Di sini Nabi shallallahu 'alaihi wa sallam telah memberikan pengarahan dan petunjuk serta nasehat yang besar bahwa: Janganlah kau kalahkan agamamu dengan segala macam kecantikan dan harta benda duniawi. Padahal sebaik-baik kesenangan, kemewahan, harta benda dunia adalah wanita shalihah. Maknanya, jika pilihan seorang laki-laki jatuh kepada wanita shalihah, berarti dia telah memiliki harta benda dan kesenangan dunia yang terbaik.
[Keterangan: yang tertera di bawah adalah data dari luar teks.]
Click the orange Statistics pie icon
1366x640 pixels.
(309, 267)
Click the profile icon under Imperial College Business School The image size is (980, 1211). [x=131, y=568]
Istimewa kalau wanita shalihah pilihan itu seperti yang diinginkan.

Demikian juga untuk para wanita, maka hendaklah dia memilih laki-laki yang shalih yang akan menuntunnya ke jannah dan menjaganya dari api jahannam. Perhatikan sabda Nabi shallallahu 'alaihi wa sallam:

Dari Sahl bin Sa’ad As Saa’idiy radiallahu'anhu, ia berkata: Ada seorang laki-laki lewat dihadapan Rasulullah shallallahu 'alaihi wa sallam maka beliau bertanya kepada laki-laki yang sedang duduk di sisi beliau: ‘Bagaimana pendapatmu tentang orang ini?’ Maka laki-laki (yang sedang duduk disisi beliau itu) menjawab: ‘Dia adalah seorang laki-laki dari orang yang paling mulia (yakni karena kekayaannya). (Orang) ini, demi Allah, layak sekali kalau dia meminang (pasti) akan (diterima pinangannya kemudian) dinikahkan, dan kalau dia meminta tolong (pasti) akan ditolong, dan kalau dia berkata (pasti) akan didengar.’Sahl bin Sa’ad As-Saa’idiy radiallahu'anhu berkata: Maka Rasulullah shallallahu 'alaihi wa sallam diam (tidak menjawab). Kemudian lewat lagi seorang laki-laki (yang lain), maka Rasulullah shallallahu 'alaihi wa sallam kembali bertanya kepada laki-laki yang sedang duduk disisi beliau: ‘Bagaimana pendapatmu tentang orang ini?’Maka laki-laki itu menjawab: ‘Wahai Rasulullah, ini adalah seorang laki-laki dari orang-orang faqir kaum muslimin. (Orang) ini patut kalau dia meminang (pasti) tidak akan dinikahkan, dan kalau dia meminta tolong (pasti) tidak akan ditolong, dan kalau dia berkata (pasti) tidak akan didengar.’
Maka Rasulullah shallallahu 'alaihi wa sallam bersabda: ‘Orang ini lebih baik sepenuh bumi dari yang seperti orang itu (yakni orang yang sebelumnya).[5]

Kedua: Mahar nikah
Dalam sebuah pernikahan harus ada pemberian harta sebagai mahar pernikahan berdasarkan firman Allah Ta’ala:

“Artinya: Berikanlah mahar kepada wanita (yang kamu nikahi) sebagai pemberian dengan penuh kerelaan. Kemudian jika mereka menyerahkan kepada kamu sebagian dari mahar itu dengan senang hati, maka makanlah (ambillah) pemberian itu (sebagai makanan) yang sedap lagi baik akibatnya.” (QS. An-Nisaa’: 4)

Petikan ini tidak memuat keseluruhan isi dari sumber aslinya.